For players that arrived in their twenties, like Pienaar, Baines, Cahill, Arteta, Jagielka, Fellaini and Mirallas there is one thing they all have in common. All of them have improved by playing under Moyes. And you could argue that many players didnt, but take a look at the list I linked above. He has a very high % of his players improve and become a lot better under him. The future is looking very bright for the likes of Powell, Jones, Zaha, Welbeck, Cleverley, Fabio, Januzaj and Thorpe. They are going to be given chances, and they are going to improve. Hopefully enough to make it in the long run.
What does he do with money?
He invests in youngsters, in smart signings as mentioned above and let’s the board make smart decisions. They invested a lot in “Finch Farm”, which is their training area in Liverpool. It was opened in 2007, after selling Andy Johnson and James McFadden for 10 and 4 mill £. Basically financing the training ground with the sales of two players. At United, we don’t need to do that. We have world class facilities, a great staff and plenty of youngsters to work with. Moyes can focus more on the day to day work than the clubs finances and economy. Let’s leave that to Ed Woodward and the board. That means more time to develop youngsters, work with strategy and mange players.

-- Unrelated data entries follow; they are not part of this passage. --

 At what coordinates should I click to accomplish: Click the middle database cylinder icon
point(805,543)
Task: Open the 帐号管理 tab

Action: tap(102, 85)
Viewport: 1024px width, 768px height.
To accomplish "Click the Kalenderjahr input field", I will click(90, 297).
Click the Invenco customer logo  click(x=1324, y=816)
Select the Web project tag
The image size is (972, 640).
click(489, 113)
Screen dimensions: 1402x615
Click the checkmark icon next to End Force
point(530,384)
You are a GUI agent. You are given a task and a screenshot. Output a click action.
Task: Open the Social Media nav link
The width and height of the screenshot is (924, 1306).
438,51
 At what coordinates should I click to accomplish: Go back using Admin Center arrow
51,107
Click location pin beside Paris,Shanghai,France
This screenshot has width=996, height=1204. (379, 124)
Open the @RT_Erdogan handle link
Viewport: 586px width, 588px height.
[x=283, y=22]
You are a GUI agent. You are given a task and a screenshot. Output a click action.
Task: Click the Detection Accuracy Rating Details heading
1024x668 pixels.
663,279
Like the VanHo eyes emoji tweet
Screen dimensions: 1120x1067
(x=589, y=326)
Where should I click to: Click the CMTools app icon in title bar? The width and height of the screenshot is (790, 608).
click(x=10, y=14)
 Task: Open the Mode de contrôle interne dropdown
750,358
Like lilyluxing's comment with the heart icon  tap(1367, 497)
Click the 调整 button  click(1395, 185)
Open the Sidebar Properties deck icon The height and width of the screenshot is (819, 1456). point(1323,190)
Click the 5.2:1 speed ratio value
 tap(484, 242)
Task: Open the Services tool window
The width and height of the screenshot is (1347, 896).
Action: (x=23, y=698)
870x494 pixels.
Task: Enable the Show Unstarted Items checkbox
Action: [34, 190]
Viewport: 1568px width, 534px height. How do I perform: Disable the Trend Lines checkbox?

As mentioned above, Moyes can pretty much ignore the financial aspect. He is going to be given money to put his mark on the team. He is being given support by Ferguson and Charlton. The fans will stand by him, at the very least for a while. We are different than the clubs that keep changing mangers twice a year. We now have the Ferguson legacy to lean on if Moyes gets off to slow start. He will be given time and opportunity to make it happen the way he wants. He will be able to keep his key players, and to actually keep the team he builds. While at Everton, he had to sell whenever someone put a very good bid on a player. Seeing how he built team after team that remained in the top 6/8 in the Premier League, it is going to be very exciting to see how he will manage when he actually gets to keep the players. Another big difference is of course expectations. For the first season, I expect a top-3 placement, but I am hopeful for a league title actually. We have a team on the rise, players with experience, staff with experience, the backing of two certain Sirs. Everything is lined up for success, all he has to do is continue doing the right things.
1. Do you expect any big changes in Manchester United? If so, what is going to change?
2. Will Moyes bring any Everton players with him to Old Trafford?
3. Are there aspects of Moyes as a coach that I didn’t mention that you feel is important? What?